[DATA UNDER STUDY — start]

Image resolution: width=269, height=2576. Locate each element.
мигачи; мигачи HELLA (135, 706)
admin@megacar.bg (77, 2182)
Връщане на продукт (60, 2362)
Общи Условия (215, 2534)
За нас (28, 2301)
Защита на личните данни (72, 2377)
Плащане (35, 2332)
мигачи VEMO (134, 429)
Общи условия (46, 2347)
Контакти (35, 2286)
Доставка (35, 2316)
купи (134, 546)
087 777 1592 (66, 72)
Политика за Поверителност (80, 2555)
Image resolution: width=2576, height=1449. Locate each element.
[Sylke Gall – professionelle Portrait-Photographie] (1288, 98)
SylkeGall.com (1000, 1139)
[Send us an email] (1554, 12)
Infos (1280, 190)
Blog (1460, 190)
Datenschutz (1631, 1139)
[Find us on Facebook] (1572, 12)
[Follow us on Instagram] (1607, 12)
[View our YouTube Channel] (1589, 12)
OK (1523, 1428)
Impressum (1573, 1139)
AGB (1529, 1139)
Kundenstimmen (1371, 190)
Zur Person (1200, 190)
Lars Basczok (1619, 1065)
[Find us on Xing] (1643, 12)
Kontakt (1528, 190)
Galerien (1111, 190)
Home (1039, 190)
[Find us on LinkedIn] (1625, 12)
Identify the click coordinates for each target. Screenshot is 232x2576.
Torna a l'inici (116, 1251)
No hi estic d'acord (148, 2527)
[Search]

[DATA UNDER STUDY — finish]

▶ _EXERCISE_
From the listing above, the lines starting with the one that has "мигачи; мигачи HELLA (135, 706)" and running through the one that has "Identify the click" should be copied exactly, ends included.

▶ _ANSWER TO THIS EXERCISE_
мигачи; мигачи HELLA (135, 706)
admin@megacar.bg (77, 2182)
Връщане на продукт (60, 2362)
Общи Условия (215, 2534)
За нас (28, 2301)
Защита на личните данни (72, 2377)
Плащане (35, 2332)
мигачи VEMO (134, 429)
Общи условия (46, 2347)
Контакти (35, 2286)
Доставка (35, 2316)
купи (134, 546)
087 777 1592 (66, 72)
Политика за Поверителност (80, 2555)
Image resolution: width=2576, height=1449. Locate each element.
[Sylke Gall – professionelle Portrait-Photographie] (1288, 98)
SylkeGall.com (1000, 1139)
[Send us an email] (1554, 12)
Infos (1280, 190)
Blog (1460, 190)
Datenschutz (1631, 1139)
[Find us on Facebook] (1572, 12)
[Follow us on Instagram] (1607, 12)
[View our YouTube Channel] (1589, 12)
OK (1523, 1428)
Impressum (1573, 1139)
AGB (1529, 1139)
Kundenstimmen (1371, 190)
Zur Person (1200, 190)
Lars Basczok (1619, 1065)
[Find us on Xing] (1643, 12)
Kontakt (1528, 190)
Galerien (1111, 190)
Home (1039, 190)
[Find us on LinkedIn] (1625, 12)
Identify the click coordinates for each target. Screenshot is 232x2576.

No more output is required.